EXERCISE OBJECTIVE: Nothing but the lines below between the line holding "The width and height of the screenshot is (1332, 743)." and the line holding "Click the XXS size row label", inclusive, should appear in the answer, each set down exactly.

Extracted data entries
§

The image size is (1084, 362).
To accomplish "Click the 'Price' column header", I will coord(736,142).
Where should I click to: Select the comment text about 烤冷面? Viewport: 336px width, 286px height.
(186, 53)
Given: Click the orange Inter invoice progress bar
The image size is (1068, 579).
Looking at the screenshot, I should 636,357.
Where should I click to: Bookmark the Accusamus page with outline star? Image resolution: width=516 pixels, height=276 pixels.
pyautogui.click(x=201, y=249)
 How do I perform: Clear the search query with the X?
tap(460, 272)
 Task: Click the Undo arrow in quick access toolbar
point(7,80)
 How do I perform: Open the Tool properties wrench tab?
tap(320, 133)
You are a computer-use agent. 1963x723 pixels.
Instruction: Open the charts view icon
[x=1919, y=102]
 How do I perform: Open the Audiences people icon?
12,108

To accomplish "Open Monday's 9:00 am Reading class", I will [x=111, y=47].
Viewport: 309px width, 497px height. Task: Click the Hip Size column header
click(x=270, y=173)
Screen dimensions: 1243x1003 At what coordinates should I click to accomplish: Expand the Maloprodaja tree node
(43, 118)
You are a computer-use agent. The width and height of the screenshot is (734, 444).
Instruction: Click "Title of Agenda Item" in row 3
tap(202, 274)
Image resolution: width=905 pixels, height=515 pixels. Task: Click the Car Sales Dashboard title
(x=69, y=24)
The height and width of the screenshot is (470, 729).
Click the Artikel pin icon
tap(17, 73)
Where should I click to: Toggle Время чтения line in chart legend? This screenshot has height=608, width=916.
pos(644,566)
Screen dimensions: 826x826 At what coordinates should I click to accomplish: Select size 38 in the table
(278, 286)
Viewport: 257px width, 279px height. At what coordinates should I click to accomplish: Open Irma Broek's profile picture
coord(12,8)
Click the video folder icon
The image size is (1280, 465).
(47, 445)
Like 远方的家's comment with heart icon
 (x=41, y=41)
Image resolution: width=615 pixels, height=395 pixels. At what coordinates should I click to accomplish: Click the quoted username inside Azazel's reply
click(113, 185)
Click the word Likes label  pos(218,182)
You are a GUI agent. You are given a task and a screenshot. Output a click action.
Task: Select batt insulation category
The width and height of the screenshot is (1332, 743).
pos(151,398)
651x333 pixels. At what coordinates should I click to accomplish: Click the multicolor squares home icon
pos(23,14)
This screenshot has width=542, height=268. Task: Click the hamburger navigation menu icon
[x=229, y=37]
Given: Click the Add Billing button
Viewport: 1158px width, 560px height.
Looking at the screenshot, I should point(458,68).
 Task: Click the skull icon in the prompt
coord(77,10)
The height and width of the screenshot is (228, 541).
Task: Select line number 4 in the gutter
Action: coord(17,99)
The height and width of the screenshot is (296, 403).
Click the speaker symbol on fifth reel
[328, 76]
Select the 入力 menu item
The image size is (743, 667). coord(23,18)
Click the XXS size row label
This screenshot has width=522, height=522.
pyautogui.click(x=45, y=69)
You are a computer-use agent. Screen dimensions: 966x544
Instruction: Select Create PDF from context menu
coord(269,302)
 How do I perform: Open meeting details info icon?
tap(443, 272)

§

RESULT OF THIS EXERCISE:
The width and height of the screenshot is (1332, 743).
pos(151,398)
651x333 pixels. At what coordinates should I click to accomplish: Click the multicolor squares home icon
pos(23,14)
This screenshot has width=542, height=268. Task: Click the hamburger navigation menu icon
[x=229, y=37]
Given: Click the Add Billing button
Viewport: 1158px width, 560px height.
Looking at the screenshot, I should point(458,68).
 Task: Click the skull icon in the prompt
coord(77,10)
The height and width of the screenshot is (228, 541).
Task: Select line number 4 in the gutter
Action: coord(17,99)
The height and width of the screenshot is (296, 403).
Click the speaker symbol on fifth reel
[328, 76]
Select the 入力 menu item
The image size is (743, 667). coord(23,18)
Click the XXS size row label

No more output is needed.